### [Work order]
Write out exactly the lines below that run from the one containing "New Arrivals (171, 130)" through the one containing "Kontakt [menuitem] (953, 17)", both included, with no other lines.

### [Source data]
<<<<

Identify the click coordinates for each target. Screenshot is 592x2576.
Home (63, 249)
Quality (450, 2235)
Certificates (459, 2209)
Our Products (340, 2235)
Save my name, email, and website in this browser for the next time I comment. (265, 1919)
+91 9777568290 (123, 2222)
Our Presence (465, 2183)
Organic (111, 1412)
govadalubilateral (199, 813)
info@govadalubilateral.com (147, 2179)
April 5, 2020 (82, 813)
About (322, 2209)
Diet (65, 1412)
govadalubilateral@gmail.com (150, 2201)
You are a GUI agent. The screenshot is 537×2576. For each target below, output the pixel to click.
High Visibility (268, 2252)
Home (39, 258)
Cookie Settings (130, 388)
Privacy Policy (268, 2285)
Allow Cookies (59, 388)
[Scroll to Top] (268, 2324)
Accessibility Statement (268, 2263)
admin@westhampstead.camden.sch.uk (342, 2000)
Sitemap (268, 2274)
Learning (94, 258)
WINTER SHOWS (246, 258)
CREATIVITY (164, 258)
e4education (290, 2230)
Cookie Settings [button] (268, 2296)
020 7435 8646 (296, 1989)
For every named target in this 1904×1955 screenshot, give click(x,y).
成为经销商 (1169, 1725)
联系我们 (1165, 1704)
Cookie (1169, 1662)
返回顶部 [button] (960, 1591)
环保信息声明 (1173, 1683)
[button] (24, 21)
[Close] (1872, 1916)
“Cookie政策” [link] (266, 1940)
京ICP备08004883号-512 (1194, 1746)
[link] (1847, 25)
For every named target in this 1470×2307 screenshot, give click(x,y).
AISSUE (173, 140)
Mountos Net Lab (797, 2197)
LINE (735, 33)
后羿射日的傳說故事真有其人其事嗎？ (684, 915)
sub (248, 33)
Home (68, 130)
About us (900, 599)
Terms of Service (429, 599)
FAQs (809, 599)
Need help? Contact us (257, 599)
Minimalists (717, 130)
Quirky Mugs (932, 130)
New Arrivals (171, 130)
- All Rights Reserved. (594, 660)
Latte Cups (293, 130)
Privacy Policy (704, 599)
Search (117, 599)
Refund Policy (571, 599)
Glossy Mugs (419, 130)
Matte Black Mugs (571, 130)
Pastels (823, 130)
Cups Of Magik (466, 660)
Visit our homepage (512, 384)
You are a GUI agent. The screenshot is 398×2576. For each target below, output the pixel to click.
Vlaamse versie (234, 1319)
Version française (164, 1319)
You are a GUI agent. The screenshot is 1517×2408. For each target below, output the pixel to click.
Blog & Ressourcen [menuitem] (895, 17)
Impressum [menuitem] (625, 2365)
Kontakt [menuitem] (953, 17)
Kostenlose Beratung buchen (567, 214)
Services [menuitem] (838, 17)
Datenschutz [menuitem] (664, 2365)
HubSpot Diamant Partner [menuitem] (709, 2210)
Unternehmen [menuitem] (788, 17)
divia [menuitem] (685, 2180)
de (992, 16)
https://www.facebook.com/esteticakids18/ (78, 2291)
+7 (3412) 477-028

>>>>

### [Solution for this problem]
New Arrivals (171, 130)
- All Rights Reserved. (594, 660)
Latte Cups (293, 130)
Privacy Policy (704, 599)
Search (117, 599)
Refund Policy (571, 599)
Glossy Mugs (419, 130)
Matte Black Mugs (571, 130)
Pastels (823, 130)
Cups Of Magik (466, 660)
Visit our homepage (512, 384)
You are a GUI agent. The screenshot is 398×2576. For each target below, output the pixel to click.
Vlaamse versie (234, 1319)
Version française (164, 1319)
You are a GUI agent. The screenshot is 1517×2408. For each target below, output the pixel to click.
Blog & Ressourcen [menuitem] (895, 17)
Impressum [menuitem] (625, 2365)
Kontakt [menuitem] (953, 17)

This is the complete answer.